Я не помню, что видел Пьетростефани… Лично я убежден, что он там был, но я не могу, скажем так, с точностью это утверждать… Повторяю, в Пизе я говорил только с Софри. Пьетростефани в тот момент с нами не было, я его не видел и его не помню (Dibattim., с. 72–73).
Впрочем, описание разговора с Софри усеяно другими неточностями и противоречиями. Сначала Марино пустился в излишние подробности. Допрос 17 августа:
Завершая описание эпизода с разговором с Софри в Пизе до покушения и в подтверждение прежних протоколов, я должен добавить, что Софри сказал, будто очень верит в меня и в Энрико (=Бомпресси), и в любом случае успокоил меня, сообщив, что если меня поймают или убьют, то найдется человек, который позаботится о моей семье и, в частности, о моем сыне. Я колебался еще и потому, что у меня был маленький сын, о судьбе которого я тревожился, – как он сможет прожить, если я погибну или буду арестован. Софри дал мне самые полные гарантии, сказав, что позаботится обо всем и что есть один предприниматель из Реджо Эмилии, у которого он уже спросил, сможет ли он в случае моей смерти взять на себя все возможные расходы на содержание моей семьи (Istrutt., с. 13).

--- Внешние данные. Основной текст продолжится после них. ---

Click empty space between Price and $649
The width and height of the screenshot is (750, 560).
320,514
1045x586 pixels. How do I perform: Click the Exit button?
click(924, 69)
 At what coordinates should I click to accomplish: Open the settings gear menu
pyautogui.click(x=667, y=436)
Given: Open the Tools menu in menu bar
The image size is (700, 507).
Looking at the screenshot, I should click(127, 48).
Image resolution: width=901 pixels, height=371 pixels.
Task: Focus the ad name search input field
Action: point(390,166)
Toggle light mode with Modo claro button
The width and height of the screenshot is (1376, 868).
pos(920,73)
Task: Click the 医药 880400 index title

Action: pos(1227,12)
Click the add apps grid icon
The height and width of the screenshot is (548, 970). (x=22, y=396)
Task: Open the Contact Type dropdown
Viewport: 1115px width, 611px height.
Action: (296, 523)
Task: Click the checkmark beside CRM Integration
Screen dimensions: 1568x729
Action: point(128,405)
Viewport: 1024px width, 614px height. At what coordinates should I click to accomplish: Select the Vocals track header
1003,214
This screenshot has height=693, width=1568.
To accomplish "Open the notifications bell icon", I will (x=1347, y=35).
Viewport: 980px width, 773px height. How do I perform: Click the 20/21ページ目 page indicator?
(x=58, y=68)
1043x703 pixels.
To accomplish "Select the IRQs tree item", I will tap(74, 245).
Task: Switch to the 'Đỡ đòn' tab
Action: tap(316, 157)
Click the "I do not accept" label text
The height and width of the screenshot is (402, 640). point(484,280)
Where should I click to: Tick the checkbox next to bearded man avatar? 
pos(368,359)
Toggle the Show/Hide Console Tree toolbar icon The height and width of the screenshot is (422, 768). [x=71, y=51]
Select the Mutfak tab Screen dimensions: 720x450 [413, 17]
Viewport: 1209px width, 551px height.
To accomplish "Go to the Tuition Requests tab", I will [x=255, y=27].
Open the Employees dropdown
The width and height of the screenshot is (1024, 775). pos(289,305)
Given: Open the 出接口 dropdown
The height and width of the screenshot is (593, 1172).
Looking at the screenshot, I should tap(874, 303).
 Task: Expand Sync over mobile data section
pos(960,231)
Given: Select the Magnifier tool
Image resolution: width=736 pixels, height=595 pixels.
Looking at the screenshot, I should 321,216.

Все это пункт за пунктом Марино повторил на очной ставке с Софри (16 сентября) с одной оговоркой: «Весь разговор продлился около десяти минут» (Confr., с. 6). Софри реагирует на эти слова с очевидным сарказмом. Конечно, едва ли возможно уместить в столь ограниченном промежутке времени диалог, в котором страхи Марино, аргументы и уверения Софри, наконец, решение Марино участвовать в смертоносном плане так драматично сменяли бы друг друга. Однако в ответах Марино на вопросы председателя эти минуты сокращаются настолько, что почти полностью исчезают: «Эта встреча, должен сказать, была очень краткой…» (Dibattim., с. 64); «…в действительности к тому же эта речь не заняла много времени, в том смысле, что он (Софри) был в курсе, так сказать, проекта, т.е. не то чтобы я обсуждал с ним детали процедуры» (Dibattim., с. 66). Короткий, лаконичный, почти формальный диалог.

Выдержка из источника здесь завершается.